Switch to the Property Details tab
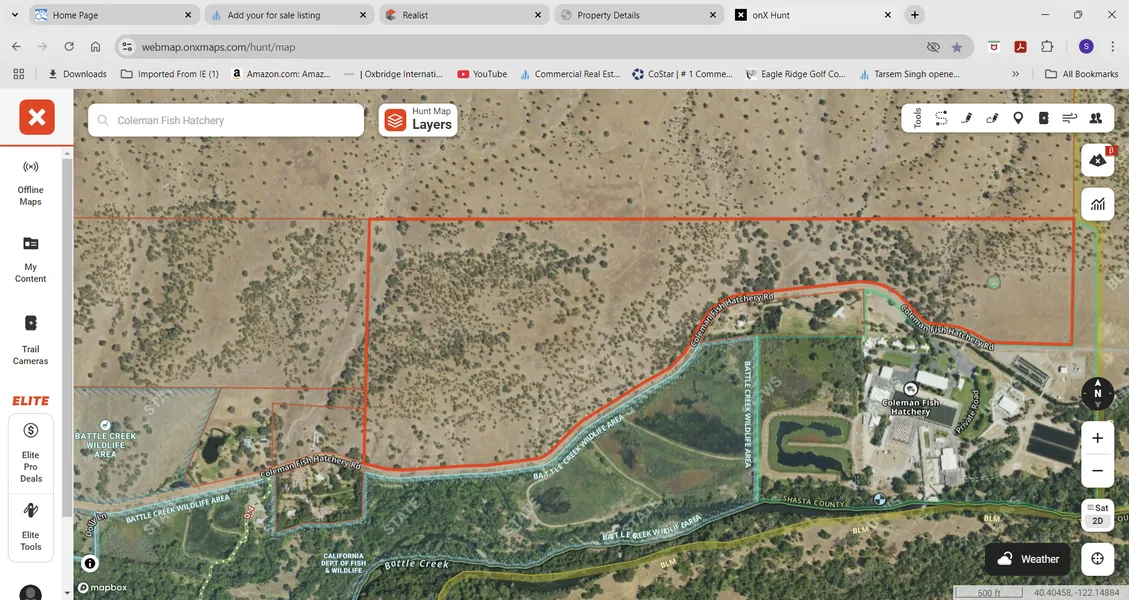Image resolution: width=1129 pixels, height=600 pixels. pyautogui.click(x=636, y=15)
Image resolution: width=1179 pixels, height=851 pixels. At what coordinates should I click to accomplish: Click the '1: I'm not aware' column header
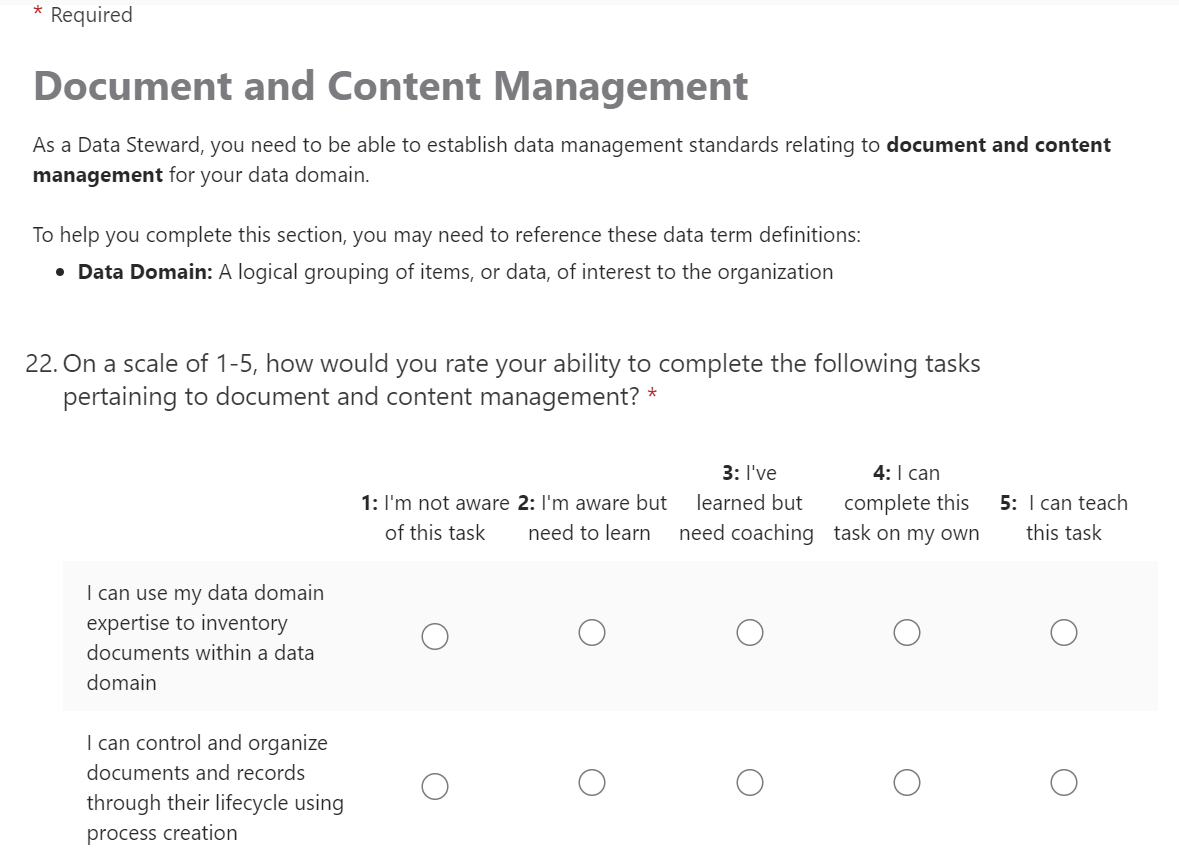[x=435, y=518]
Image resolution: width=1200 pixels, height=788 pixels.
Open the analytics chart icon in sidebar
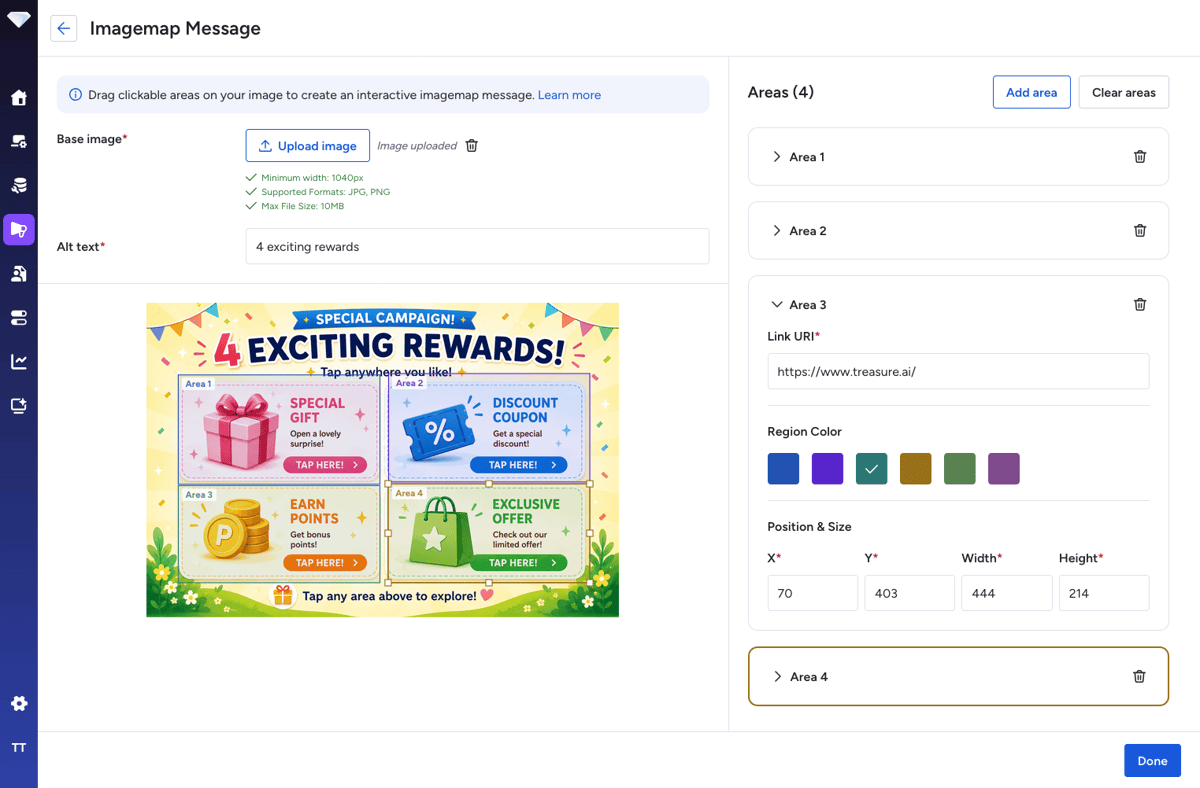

#####

=== PROBLEM DETAILS ===
Output the material as a numbered list, beginning at the line that has "Image resolution: width=1179" and ending with the last line of the material, leaving out blank lines. Don't include the pictures.

=== EXPECTED ANSWER ===
1. Image resolution: width=1179 pixels, height=851 pixels. At what coordinates should I click to accomplish: Click the '1: I'm not aware' column header
2. [x=435, y=518]
3. Image resolution: width=1200 pixels, height=788 pixels.
4. Open the analytics chart icon in sidebar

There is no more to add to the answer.